## WORK ITEM
List, from the lines below, each one with "header" in it.

## INFORMATION SUPPLIED
● ● ● ● ● ● ●
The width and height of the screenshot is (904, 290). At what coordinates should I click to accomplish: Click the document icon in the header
● ● ● ● ● ● ●
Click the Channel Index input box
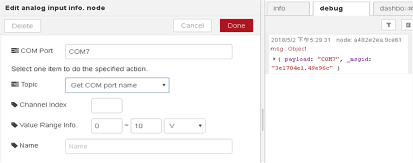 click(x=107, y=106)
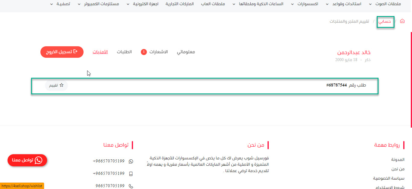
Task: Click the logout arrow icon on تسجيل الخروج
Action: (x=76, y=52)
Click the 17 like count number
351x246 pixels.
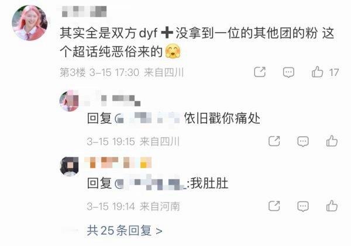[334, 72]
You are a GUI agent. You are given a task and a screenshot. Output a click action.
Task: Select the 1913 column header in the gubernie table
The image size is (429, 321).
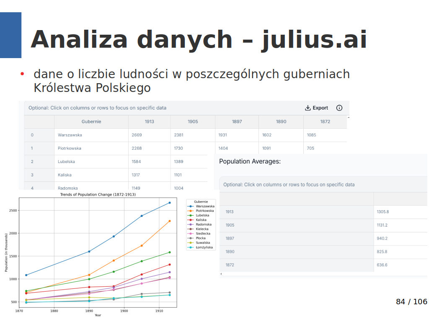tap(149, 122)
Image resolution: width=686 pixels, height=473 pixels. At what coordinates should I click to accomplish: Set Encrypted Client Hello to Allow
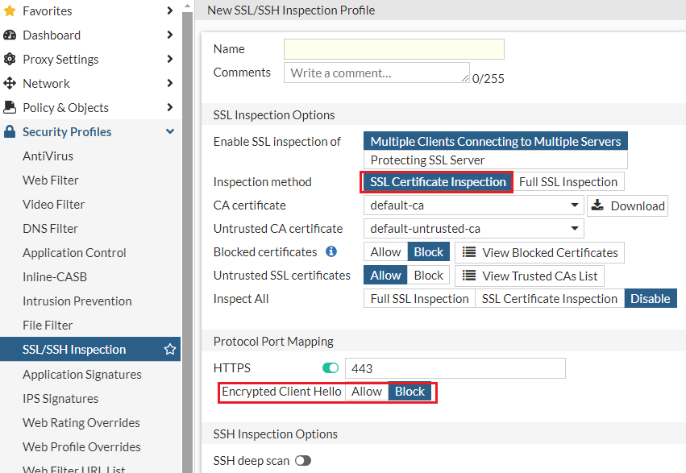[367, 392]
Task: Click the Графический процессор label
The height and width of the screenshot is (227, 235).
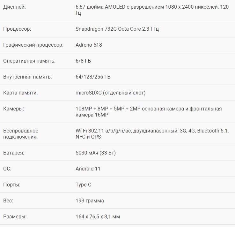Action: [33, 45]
● ● ● ● ● ● ●
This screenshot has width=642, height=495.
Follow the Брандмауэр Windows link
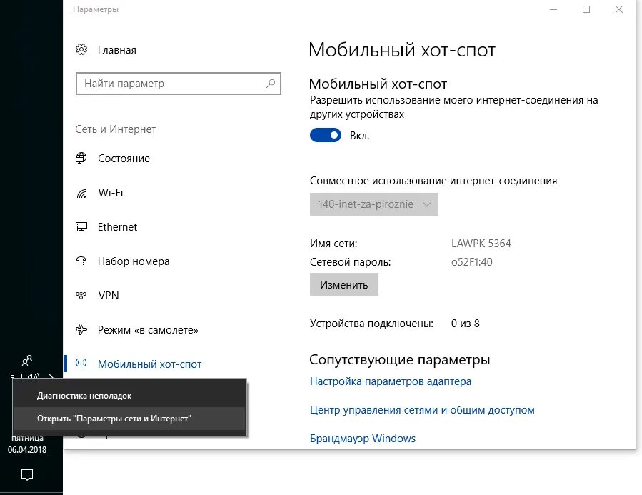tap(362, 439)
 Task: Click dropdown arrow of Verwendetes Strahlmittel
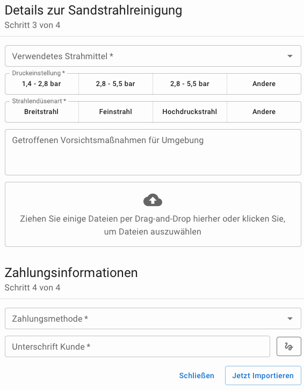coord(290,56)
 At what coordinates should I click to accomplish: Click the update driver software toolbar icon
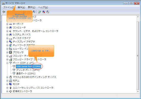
● ● ● ● ● ● ●
## WRITTEN RESPONSE
The width and height of the screenshot is (904, 290). At what coordinates should I click to accomplish: Click the document icon in the header
Task: Select the 1913 column header in the gubernie table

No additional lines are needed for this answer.